Firefox add-on was clean, maker says

An add-on program that allegedly infected the computers of 4000 users of the Firefox Web browser was clean and malware free, according to the maker of the application.

According to Sothink Software, the add-on, Web Video Downloader 4.0, was misidentified as a malware carrier due to a compression utility called Armadillo embedded in Sothink’s offering. The utility is often used by crackers to compress and hide malicious code in malware, the company explained. “That’s the reason why the [virus] scans are hitting on the file as suspicious,” it said, “[T]here isn’t any virus in Web Video downloader or in Armadillo….”

The company added that it hasn’t used Armadillo in the software for quite some time and that the latest release of the add-in, version 5.7, has been certified clean and safe by Virustotal, an independent virus detection service.

The Video Downloader add-on is a free program that allows a user to capture from Firefox Adobe Flash video from Web sites such as YouTube, Google and MSN and save it in a number of formats, including FLV, WMV, ASF, AVI, MOV, RM AND RMVB.

Last week, the Mozilla Foundation, makers of Firefox, removed Video Downloader 4.0, as well as another program called Master Filer, from its add-ons, or AMO, Web site claiming the software was infected with a bad app.

“Two experimental add-ons, Version 4.0 of Sothink Web Video Downloader and all versions of Master Filer were found to contain Trojan code aimed at Windows users,” Mozilla stated in a blog posting at its add-ons site. “Version 4.0 of Sothink Web Video Downloader contained Win32.LdPinch.gen, and Master Filer contained Win32.Bifrose Trojan. Both add-ons have been disabled on AMO.”

Win32.LdPinch.gen is part of a family of password-stealing Trojans. It steals personal information, such as passwords, from an infected computer and sends the data to the cracker at a designated email address. The Trojans use their own Simple Mail Transfer Protocol (SMTP) engine or a web-based proxy for sending email so copies of the mail will not appear in a local email client.

Bifrose creates a backdoor on a compromised machine. After it infects a computer, it tries to locate a running Web browser and inject code into it. The injected code is the backdoor. It communicates with an outlaw server using specially crafted HTTP queries. The server can instruct the backdoor to execute a number of actions such as copying, deleting, renaming, finding and executing files; download and upload files; modify the Windows Registry; and create screenshots of a desktop.

According to Mozilla, Master Filer was downloaded 400 times from September 2009 to January 2010; Video Downloader 4.0, 4000 times from February to May 2008.

Ironically, the infection window Mozilla attributes to the Sothink program corresponds to another period when the organization’s scanning policies were under fire. At that time, it was discovered that a Vietnamese Language Pack distributed from the add-on site was piggybacking a malicious payload. Under the spotlight of public scrutiny, Mozilla confessed that it only scanned add-ons for malware when they were initially uploaded to the site. If an add-on contained malware that wasn’t discovered until after it was uploaded to the site, it would never be detected. Since that time, Mozilla has changed its policies to address that issue.

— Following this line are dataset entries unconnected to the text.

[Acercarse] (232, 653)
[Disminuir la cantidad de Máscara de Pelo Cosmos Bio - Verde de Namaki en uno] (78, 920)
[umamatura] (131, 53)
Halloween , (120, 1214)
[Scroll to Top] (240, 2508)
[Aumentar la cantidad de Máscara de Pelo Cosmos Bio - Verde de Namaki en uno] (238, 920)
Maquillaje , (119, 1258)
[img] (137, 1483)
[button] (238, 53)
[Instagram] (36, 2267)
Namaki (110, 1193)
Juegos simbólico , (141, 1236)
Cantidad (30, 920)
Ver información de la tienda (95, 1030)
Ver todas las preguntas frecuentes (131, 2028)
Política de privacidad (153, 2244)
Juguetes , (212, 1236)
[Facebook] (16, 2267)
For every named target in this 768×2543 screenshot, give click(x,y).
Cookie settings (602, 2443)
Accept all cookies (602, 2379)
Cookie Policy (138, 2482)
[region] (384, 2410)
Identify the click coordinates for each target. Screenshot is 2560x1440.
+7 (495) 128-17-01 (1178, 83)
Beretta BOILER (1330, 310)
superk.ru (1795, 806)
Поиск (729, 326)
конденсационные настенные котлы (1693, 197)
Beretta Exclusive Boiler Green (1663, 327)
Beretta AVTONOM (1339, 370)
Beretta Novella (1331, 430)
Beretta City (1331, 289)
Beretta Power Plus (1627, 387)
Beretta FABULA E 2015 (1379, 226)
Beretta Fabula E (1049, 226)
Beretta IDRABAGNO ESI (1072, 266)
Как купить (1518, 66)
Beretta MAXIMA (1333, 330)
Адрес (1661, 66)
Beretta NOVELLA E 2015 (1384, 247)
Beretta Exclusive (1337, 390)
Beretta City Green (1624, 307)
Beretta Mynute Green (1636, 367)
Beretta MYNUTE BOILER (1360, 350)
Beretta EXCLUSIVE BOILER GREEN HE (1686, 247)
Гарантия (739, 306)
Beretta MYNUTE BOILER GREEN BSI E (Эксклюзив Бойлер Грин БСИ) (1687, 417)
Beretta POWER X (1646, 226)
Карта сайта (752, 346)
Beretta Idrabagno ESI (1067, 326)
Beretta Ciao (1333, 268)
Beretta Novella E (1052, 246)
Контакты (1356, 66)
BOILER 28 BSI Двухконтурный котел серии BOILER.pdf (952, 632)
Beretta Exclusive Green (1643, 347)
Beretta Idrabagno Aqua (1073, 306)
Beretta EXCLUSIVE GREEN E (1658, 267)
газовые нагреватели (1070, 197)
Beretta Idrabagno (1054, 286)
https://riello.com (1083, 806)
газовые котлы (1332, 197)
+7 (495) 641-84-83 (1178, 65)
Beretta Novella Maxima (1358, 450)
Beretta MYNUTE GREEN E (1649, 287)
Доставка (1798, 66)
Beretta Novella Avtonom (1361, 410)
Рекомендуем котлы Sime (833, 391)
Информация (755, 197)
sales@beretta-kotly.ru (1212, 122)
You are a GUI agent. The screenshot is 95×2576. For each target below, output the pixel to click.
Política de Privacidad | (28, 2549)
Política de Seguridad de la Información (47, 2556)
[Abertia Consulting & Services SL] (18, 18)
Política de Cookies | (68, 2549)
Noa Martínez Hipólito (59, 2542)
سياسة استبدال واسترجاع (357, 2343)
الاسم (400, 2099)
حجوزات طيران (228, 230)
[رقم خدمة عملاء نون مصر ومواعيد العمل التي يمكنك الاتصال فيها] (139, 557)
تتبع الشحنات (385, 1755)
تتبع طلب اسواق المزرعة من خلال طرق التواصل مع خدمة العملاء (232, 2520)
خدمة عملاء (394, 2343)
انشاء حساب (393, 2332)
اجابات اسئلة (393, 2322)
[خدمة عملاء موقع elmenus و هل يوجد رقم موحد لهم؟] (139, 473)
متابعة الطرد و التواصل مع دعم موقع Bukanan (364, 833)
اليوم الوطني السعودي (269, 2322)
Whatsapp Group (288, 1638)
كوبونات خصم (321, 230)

Master Filer was removed from the AMO site on January 25, but the Sothink add-on didn’t come down until a week later after Mozilla added two additional malware detection tools which discovered the alleged Trojan in Video Downloader 4.0.

In a related matter, security experts are reporting a fake Mozilla site has been created by crackers to entice users to download the latest version of Firefox. Web surfers with a keen eye, though, will see that site if offering a download of Firefox 3.5. The latest version of the browser is 3.6.

Websters hoodwinked by the site end up installing  something called Hotbar, an obnoxious piece of spyware hawked by Pinball Corp., formerly known as Zango.

The White Hats say that the fake Firefox site is most likely not associated with Pinball, but is only trying to exploit the company’s pay-per-install network for some easy money. Pinball is paying as high as $1.45 per install for Hotbar.